Saved data entries
= = = = =

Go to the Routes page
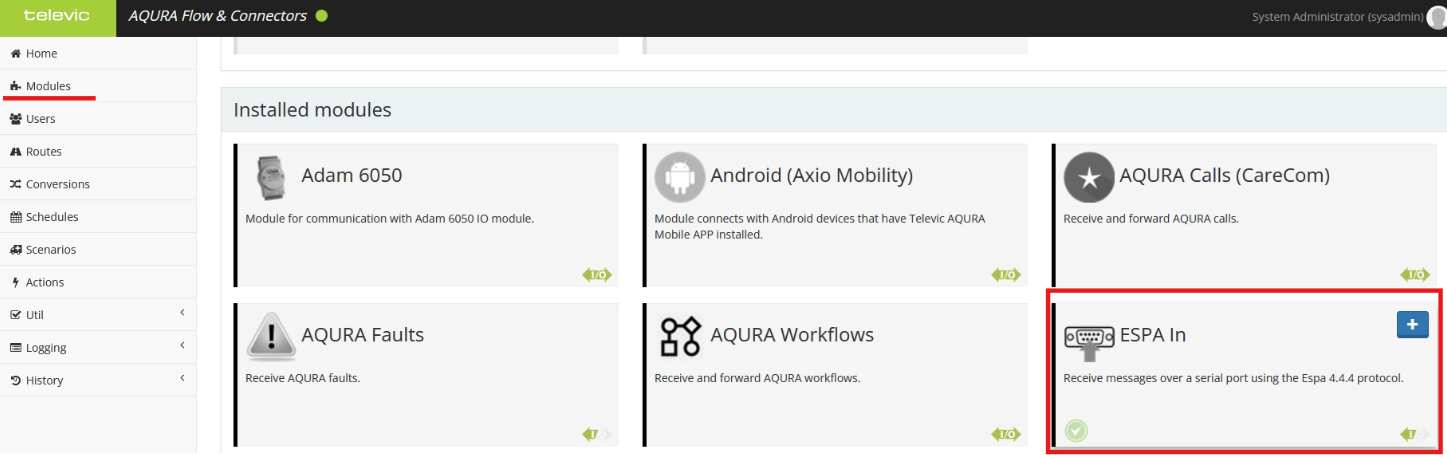Screen dimensions: 1447x455 43,152
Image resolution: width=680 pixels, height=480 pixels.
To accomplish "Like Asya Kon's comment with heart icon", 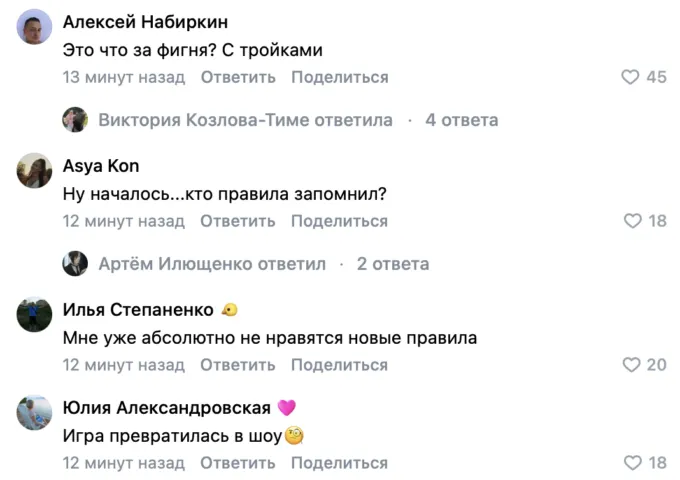I will (x=630, y=221).
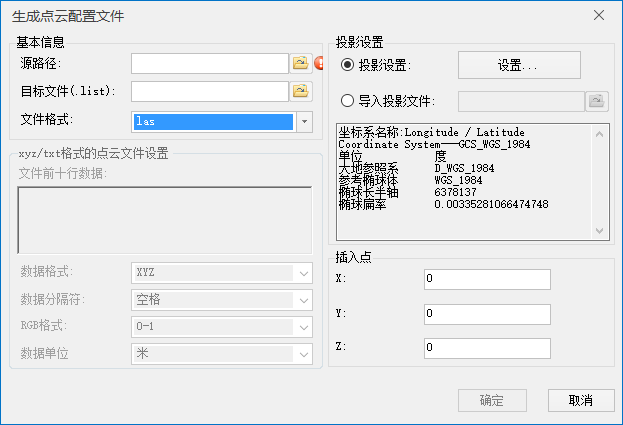Select the 导入投影文件 radio button
Image resolution: width=623 pixels, height=425 pixels.
click(x=348, y=100)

= = = = =

Task item: Your output is the lines from the top of the entries through the line containing "Image resolution: width=680", exactly as they stand. No pictures belong in it.

Task answer:
Go to the Routes page
Screen dimensions: 1447x455 43,152
Image resolution: width=680 pixels, height=480 pixels.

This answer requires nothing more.